The Hunter is predicted to experience increased extreme weather and natural disasters, with the effects of this already impacting the region. Many of the region’s communities are struggling to recover from the continual and combined impacts of more frequent and severe natural disasters.
The Hunter JO’s resilience program aims to respond to the increasing risks and effects of climate change and enable Councils to increase resilience and embed place-based solutions and responses through the region.

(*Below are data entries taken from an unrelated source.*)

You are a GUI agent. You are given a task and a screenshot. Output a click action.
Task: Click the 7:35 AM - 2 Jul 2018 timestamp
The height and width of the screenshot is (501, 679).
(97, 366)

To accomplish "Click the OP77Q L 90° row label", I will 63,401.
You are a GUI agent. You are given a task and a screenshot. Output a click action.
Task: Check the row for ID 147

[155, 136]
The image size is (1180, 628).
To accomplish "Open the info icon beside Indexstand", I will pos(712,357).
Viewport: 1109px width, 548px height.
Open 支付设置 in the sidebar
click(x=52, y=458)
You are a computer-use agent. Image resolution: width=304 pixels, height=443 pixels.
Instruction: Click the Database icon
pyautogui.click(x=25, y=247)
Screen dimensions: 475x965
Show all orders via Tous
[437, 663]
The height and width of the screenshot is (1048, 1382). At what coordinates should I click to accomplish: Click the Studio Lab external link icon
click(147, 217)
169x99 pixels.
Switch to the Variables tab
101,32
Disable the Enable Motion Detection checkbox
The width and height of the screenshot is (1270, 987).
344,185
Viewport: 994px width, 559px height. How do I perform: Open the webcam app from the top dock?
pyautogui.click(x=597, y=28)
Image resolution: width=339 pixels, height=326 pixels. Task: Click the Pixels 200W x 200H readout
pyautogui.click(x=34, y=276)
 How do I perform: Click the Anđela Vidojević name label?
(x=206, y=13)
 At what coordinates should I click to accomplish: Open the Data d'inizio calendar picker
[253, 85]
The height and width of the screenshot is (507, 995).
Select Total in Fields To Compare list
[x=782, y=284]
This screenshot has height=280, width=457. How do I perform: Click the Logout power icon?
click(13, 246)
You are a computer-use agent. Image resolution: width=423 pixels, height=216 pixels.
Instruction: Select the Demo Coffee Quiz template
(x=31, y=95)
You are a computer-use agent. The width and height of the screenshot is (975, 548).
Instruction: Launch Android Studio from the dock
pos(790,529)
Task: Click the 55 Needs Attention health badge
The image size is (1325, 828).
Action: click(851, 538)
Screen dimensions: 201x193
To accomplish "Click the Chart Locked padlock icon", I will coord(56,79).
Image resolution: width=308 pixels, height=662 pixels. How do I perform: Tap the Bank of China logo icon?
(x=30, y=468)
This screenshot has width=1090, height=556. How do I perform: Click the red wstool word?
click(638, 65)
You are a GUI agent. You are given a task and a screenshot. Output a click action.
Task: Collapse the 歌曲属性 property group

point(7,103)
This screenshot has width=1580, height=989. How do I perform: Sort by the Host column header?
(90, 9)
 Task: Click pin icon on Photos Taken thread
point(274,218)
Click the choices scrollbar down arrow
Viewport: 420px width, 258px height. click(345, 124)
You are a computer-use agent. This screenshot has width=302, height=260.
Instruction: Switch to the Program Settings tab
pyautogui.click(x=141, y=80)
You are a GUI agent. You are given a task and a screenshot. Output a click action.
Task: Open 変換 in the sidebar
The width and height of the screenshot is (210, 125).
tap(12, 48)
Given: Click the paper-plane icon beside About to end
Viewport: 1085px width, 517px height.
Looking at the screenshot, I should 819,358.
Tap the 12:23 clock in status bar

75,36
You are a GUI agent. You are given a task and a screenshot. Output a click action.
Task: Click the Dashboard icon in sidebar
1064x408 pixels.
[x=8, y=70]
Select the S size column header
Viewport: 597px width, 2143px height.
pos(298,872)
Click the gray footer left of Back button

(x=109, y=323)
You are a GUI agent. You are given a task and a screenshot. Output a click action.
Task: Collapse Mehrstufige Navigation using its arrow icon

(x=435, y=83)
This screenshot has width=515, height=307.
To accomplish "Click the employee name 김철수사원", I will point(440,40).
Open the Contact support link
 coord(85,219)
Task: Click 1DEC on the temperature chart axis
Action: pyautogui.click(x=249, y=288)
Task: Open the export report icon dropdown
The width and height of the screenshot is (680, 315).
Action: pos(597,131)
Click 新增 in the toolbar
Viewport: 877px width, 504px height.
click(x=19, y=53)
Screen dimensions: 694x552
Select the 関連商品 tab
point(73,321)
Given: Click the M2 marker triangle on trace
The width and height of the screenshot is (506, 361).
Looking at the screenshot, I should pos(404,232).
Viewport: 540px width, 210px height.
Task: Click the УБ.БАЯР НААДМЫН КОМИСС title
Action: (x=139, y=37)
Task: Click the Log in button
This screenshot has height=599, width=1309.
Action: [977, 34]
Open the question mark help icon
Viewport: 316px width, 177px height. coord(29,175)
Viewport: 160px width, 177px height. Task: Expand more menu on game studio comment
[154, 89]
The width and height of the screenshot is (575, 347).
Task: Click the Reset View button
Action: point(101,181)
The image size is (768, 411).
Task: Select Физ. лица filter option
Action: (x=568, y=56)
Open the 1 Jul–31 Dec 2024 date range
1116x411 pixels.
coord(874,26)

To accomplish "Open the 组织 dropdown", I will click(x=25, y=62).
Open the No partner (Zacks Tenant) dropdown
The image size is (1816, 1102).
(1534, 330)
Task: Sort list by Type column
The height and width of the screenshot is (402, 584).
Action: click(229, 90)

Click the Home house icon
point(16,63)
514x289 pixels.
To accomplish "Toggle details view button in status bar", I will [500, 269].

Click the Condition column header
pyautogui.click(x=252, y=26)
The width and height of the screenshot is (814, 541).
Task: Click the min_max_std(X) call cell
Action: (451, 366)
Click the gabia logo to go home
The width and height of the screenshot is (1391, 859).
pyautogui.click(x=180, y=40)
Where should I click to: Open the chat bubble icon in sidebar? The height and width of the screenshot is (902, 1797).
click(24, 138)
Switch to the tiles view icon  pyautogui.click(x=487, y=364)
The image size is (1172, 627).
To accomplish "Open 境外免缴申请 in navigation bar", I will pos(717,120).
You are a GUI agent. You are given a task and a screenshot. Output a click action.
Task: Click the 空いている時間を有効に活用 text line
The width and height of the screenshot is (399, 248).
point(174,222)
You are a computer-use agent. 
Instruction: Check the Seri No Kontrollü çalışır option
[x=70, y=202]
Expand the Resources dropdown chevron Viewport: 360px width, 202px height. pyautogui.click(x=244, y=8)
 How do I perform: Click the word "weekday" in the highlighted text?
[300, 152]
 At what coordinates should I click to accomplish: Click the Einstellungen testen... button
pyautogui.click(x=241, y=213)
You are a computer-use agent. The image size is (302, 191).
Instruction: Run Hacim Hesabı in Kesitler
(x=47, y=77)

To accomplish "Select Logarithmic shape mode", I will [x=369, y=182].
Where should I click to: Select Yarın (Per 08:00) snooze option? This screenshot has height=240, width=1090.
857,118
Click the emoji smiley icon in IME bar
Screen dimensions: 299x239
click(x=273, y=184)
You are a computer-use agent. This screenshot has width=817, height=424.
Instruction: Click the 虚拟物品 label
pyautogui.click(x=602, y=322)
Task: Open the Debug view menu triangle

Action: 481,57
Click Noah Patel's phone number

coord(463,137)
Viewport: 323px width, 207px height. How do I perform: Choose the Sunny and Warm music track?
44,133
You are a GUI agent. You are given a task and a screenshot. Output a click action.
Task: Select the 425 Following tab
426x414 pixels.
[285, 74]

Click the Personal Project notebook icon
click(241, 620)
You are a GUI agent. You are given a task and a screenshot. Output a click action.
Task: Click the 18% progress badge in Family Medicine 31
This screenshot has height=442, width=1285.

The Hunter JO has recently been awarded funding under the NSW Government’s Disaster Risk Reduction Fund (Local and Regional Stream) to help reduce regional disaster risk through early action and place-based collaboration in our region. Our Disaster Risk Reduction program includes four sub-projects:
- Regional support and capacity building program
- Disaster waste management and resource recovery preparedness
- Regional transport and connectivity vulnerability assessment
- Simtables for multi-hazard disaster engagement
We know many of our Councils are also actively doing a lot of great work in this space, so we are setting up a Hunter Resilience Network to facilitate collaboration on Hunter JO and Council resilience projects, make connections within and between Councils, share learnings and case studies, and offer training and capacity building sessions.
Participation in the Resilience Network will involve an online meeting every two months and being placed on a mailing list where we can share training opportunities, project updates, funding opportunities and other items of interest (don’t worry we’ll keep this to a minimum).
Want to be involved? Email annaf@hunterjo.com.au and we can add you to our network!
To check out our other Resilience projects underway, please visit our Disaster Resilience webpage.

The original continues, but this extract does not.